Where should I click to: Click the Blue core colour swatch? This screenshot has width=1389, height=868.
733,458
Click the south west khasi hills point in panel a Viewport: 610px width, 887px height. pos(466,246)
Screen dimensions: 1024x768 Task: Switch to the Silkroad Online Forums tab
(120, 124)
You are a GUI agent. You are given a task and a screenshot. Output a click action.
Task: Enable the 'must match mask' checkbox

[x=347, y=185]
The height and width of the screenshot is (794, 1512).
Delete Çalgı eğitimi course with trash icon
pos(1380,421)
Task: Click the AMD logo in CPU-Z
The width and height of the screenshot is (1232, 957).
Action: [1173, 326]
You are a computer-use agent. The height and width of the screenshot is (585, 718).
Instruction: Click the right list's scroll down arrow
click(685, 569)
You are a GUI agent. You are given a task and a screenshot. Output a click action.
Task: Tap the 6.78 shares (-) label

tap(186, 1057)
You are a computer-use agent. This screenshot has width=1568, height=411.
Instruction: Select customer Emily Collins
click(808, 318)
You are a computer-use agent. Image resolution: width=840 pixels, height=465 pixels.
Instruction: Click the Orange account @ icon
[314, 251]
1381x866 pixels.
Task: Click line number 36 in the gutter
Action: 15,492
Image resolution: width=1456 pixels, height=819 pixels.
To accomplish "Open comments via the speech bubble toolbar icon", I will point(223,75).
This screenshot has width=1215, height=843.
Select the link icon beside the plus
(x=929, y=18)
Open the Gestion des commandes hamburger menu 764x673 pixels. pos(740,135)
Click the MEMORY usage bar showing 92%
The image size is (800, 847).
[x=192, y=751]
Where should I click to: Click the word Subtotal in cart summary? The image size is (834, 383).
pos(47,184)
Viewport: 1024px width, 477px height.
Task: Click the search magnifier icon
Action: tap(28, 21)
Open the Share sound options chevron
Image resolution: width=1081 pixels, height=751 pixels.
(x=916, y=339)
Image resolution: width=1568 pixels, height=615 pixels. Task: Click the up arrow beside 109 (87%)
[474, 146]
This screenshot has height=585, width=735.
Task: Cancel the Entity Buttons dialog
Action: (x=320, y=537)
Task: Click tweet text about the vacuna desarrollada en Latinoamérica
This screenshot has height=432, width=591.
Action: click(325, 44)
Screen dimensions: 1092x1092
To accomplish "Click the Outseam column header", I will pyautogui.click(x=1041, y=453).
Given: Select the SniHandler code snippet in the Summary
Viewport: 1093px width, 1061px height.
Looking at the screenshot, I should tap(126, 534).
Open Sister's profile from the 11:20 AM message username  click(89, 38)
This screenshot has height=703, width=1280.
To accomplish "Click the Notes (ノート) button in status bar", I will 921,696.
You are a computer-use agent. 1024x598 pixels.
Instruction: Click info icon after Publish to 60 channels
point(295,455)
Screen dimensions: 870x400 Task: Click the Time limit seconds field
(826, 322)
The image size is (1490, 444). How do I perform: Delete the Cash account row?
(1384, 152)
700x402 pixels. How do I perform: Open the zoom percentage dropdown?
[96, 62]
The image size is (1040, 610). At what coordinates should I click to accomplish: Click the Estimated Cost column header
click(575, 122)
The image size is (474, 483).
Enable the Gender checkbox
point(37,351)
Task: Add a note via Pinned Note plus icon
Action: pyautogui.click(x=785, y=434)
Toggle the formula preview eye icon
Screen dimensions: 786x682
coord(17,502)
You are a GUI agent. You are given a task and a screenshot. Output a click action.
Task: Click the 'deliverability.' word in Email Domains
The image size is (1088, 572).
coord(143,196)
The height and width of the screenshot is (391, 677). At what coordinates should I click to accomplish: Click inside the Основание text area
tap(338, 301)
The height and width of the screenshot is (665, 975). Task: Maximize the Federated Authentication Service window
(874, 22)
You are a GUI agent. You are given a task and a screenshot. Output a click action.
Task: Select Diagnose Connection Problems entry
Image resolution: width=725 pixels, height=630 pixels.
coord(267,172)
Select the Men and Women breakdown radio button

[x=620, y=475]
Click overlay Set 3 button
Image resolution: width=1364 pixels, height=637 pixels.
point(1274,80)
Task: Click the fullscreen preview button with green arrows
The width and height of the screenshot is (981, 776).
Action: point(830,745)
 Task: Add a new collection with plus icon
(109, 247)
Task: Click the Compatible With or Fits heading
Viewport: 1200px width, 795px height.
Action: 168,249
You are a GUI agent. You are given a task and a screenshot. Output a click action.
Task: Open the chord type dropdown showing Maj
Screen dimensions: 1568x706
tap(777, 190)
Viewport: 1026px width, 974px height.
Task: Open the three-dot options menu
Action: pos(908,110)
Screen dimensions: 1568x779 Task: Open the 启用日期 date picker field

□ □ □ □

* WHAT IS EXPECTED *
When a line in the listing above holds the word "will", copy it.

* RESPONSE *
To accomplish "Open comments via the speech bubble toolbar icon", I will point(223,75).
To accomplish "Click the Outseam column header", I will pyautogui.click(x=1041, y=453).
To accomplish "Click the Notes (ノート) button in status bar", I will 921,696.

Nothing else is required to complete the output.